Mont Saint Michel – der erste Eindruck

Ein Shuttlebus bringt uns mit unzähligen anderen Touristen hin. Etwa 500 Stufen und unebenes Kopfsteinpflaster stehen uns bevor, um zur Abteikirche auf der Felsenspitze rauf und nachher wieder runter zu kommen. Und bei dem Tempo, das Anne vorlegt, fragen wir uns,  ob dies denn wirklich der richtige Ausflug für uns ist. Aber: „Wir schaffen das!“

Wenn man direkt davor steht, ist der Berg noch beeindruckender.

Auf der Grand Rue, der „Hauptstraße“ des Berges, fühlen wir uns wie in der Diagon Alley von Harry Potter – nur das Leaky Cauldron finden wir nicht. Schade.

Harry Potters Diagon Alley oder doch die Grand Rue?

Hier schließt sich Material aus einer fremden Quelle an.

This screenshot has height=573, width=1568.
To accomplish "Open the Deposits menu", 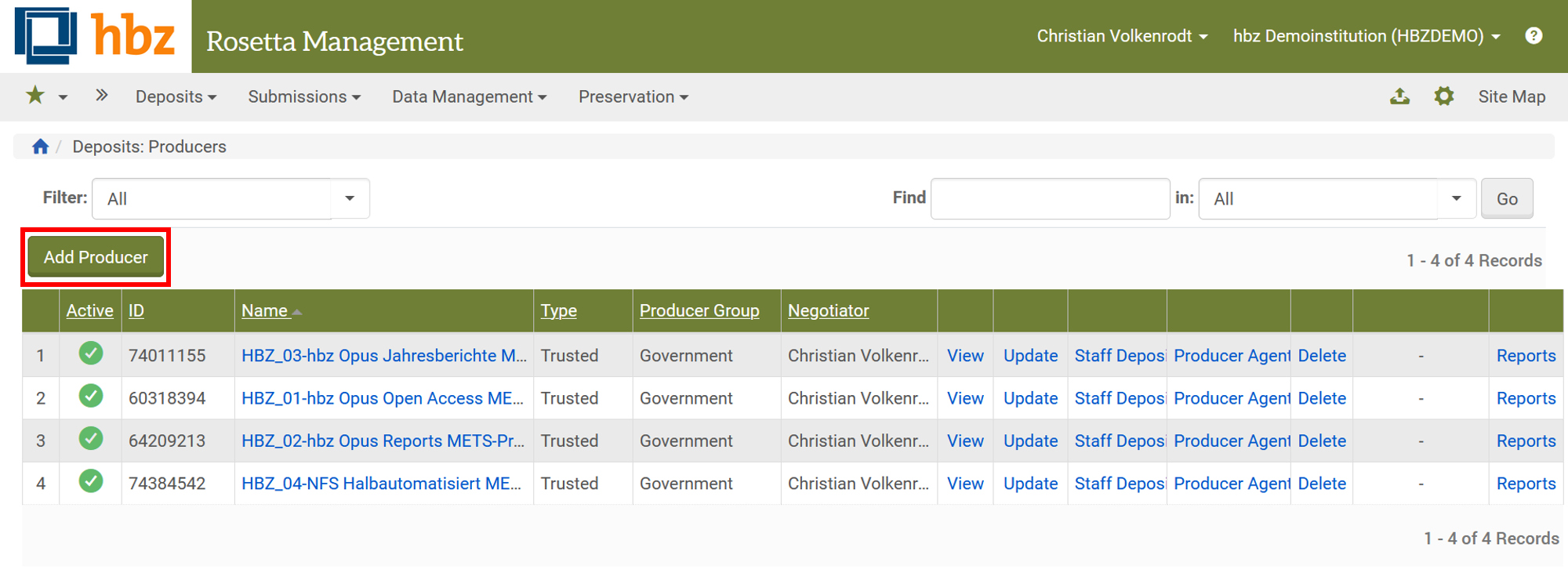I will coord(176,96).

Aber wir stiefeln wacker voran, immer bergauf bis zum Beginn der Treppen. Es sind tatsächlich viele – in der Tat – und die meisten sind hoch und ohne Geländer. Kein Wunder, dass den Mönchen nachgesagt wurde, sie wären mit zunehmendem Alter immer seltener im Dorf gesehen worden. Na ja, wie gesagt: Wir schaffen das.

Stufen, Stufen, Stufen…

Und werden oben belohnt, indem wir einen Augenblick dem gerade stattfindenden Gottesdienst zuschauen dürfen, bei dem ein kleiner Chor nahezu überirdische Klänge durch das altehrwürdige Mittelschiff der Kirche schweben lässt. Solche Momente entschädigen für jedwede Anstrengung.

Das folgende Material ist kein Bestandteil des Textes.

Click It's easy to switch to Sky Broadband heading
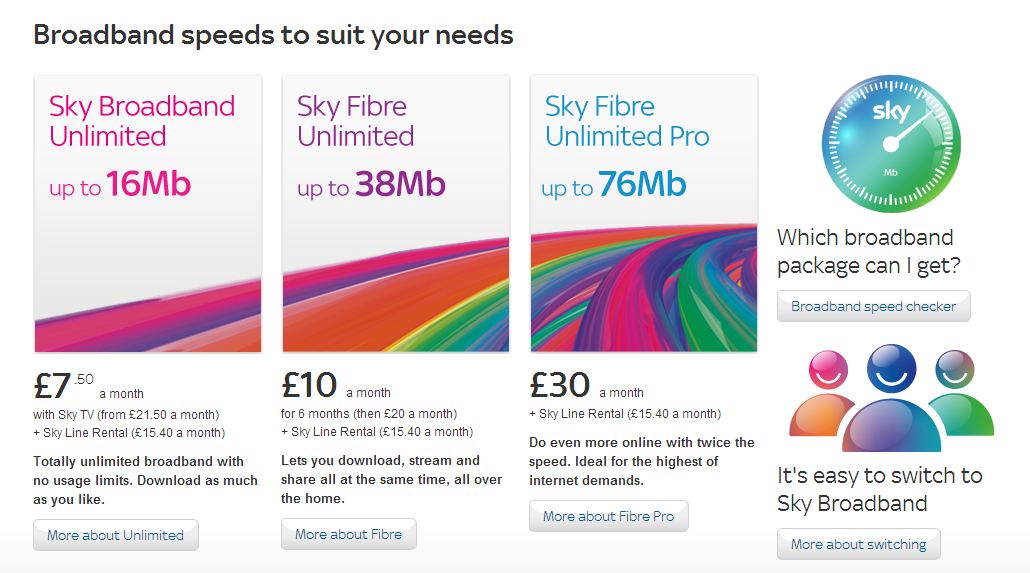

Blick auf ein Seitenschiff der Kirche vom Kreuzgang

Danach geht’s auf den Rundgang durch die verschiedenen Räumlichkeiten: Zum Kreuzgang, mit schönen Ausblicken in die Weite der Landschaft einerseits und beeindruckenden Perspektiven auf die kirchlichen Seitenschiffe andererseits,

Der Speisesaal – schon wieder so ein Harry-Potter-Feeling…

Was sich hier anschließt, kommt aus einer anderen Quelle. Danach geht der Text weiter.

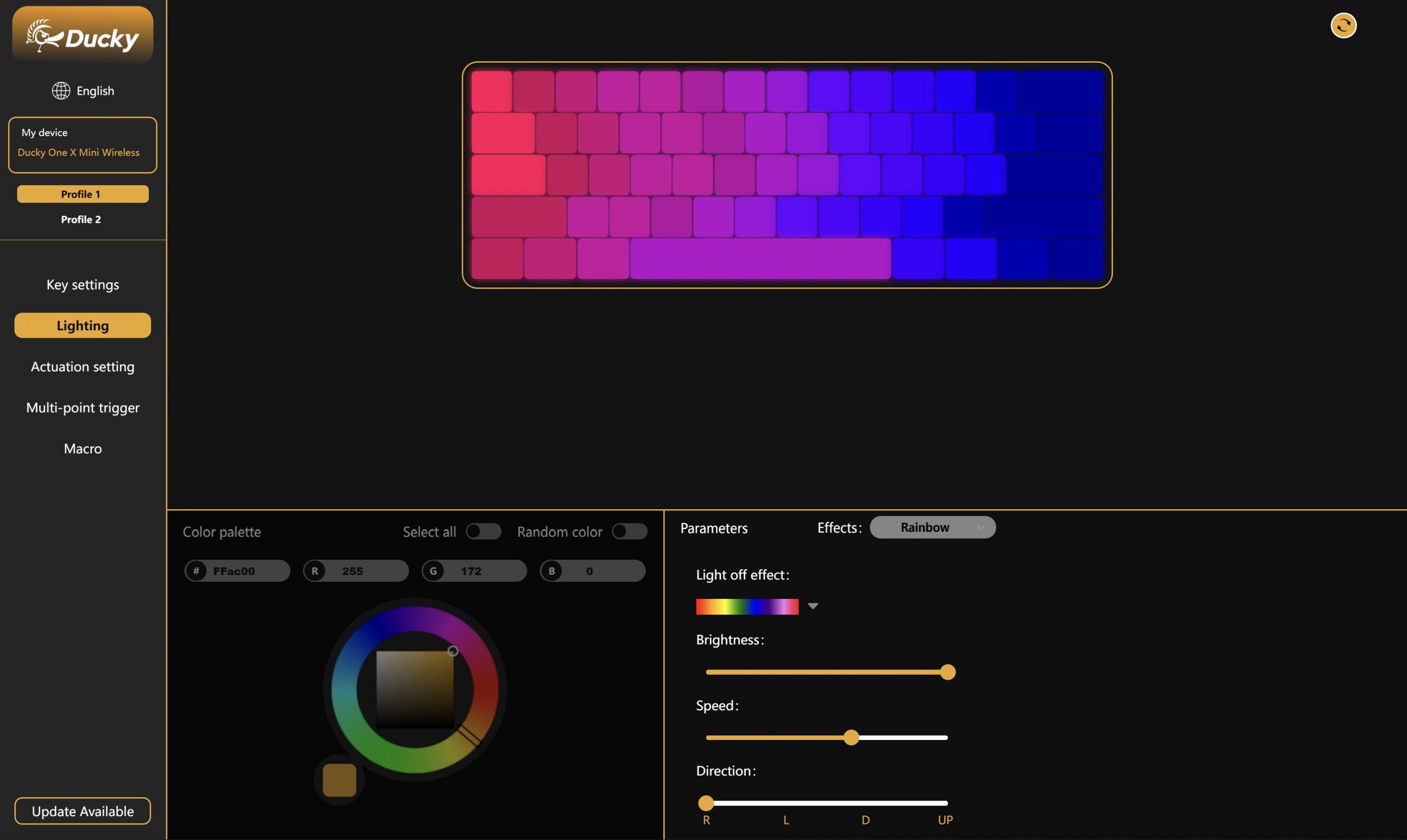Click the Brightness slider handle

ins Refektorium, den ehemaligen Speisesaal der Mönche, in dem sich wieder so ein Harry-Potter-deja-vue einschleicht und hinab zum Empfangssaal, in dem einst kirchliche, wie weltliche Würdenträger empfangen, bewirtet und bei Bedarf aufgewärmt wurden, denn hier ist ein ziemlich groß dimensionierter Kamin zu bewundern. Offenbar einer der wenigen Räume, die beheizt werden konnten.

Der Empfangssaal – hier konnte geheizt werden

Insgesamt ist es ein Refugium hier oben auf dem Thron des Berges, in dem man tatsächlich den Rest der Welt vergessen, sich ganz und gar der geistlichen Meditation verschreiben könnte – wären außer uns nicht noch weitere Legionen von Touristen mit uns.

Weiter geht’s zu einem ebenso überdimensionierten „Hamsterrad“, mit dem Mönche einen Aufzug betätigten und es geht die Sage, dass damit nicht nur Waren befördert, sondern einst auch Hugenotten, die das Kloster einnehmen wollten, einen der Mönche bestochen hatten, dann einzeln hinauf gezogen und oben sogleich von dessen Brüdern erstochen worden waren. Sie haben es nicht wieder gemacht.

Das „Hamsterrad“ zum Betätigen eines Schrägaufzuges für Lasten
Der „Ausstieg“ aus dem Aufzug mit Blick auf die Bretagne

Nun, irgendwann ist auch ein Rundgang beendet und nun geht es die andere Hälfte der 500 Stufen wieder runter. Das allerdings machen wir auf eigene Faust, schlendern noch über die Stadtmauer und beschließen dann doch rasch, die Örtlichkeit rasch wieder zu verlassen. Während unserer Besichtigungstour ist es nämlich auf dem Berg so voll geworden,  dass es keinen Spaß mehr macht, hier noch länger herumzulaufen.

Wir klettern wieder runter vom Berg – über die Stadtmauer

Also, ab in den Shuttle und zurück zum Bus. Dann wieder drei Stunden Fahrt, deren Abschluss durch die Überquerung der imposanten, „Harfe über die Seine“ genannten Brücke bei Le Havre ihren Höhepunkt erreicht.

Die Harfe über die Seine

Eigentlich sind wir nach dem Abendessen komplett hinüber. Aber auf dem Weg zur Kabine kommen wir am „Studio“ vorbei, in dem ein Trio (Sänger, Piano, Gitarre) Songs von Michael Bublé darbietet. Richtig gut! Fatalerweise treffen wir dort auf ein Paar, das wir bereits von den Vortagen kannten, gehen anschließend gemeinsam ins Theater zu Schlagern aus den 50er, 60er und 70ern (na ja), dann zu einer Lesung aus „Innenkabine mit Balkon“ (amüsant) und schließlich ins Bistro zu Currywurst mit Pommes. Jetzt ist es 0:30 Uhr. Die beiden sind nicht müde zu kriegen und ziehen noch weiter. Wir auch – ins Bett.